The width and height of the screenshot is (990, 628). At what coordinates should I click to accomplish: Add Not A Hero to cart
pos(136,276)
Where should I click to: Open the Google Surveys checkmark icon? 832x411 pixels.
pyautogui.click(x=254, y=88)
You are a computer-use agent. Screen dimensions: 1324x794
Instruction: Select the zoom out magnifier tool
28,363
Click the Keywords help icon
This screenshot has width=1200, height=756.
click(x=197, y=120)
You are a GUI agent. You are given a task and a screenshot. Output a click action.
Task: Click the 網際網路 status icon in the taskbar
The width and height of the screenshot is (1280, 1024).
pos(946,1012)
──────────────────────────────
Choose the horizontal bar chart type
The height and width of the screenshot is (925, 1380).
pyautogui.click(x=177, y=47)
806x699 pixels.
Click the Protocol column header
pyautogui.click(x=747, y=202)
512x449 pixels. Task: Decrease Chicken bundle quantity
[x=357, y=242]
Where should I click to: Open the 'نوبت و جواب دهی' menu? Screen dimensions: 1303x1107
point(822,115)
──────────────────────────────
Return all lines of the material that have "agent" in them.

You are a computer-use agent. Screen dimensions: 1324x794
You are a GUI agent. You are given a task and a screenshot. Output a click action.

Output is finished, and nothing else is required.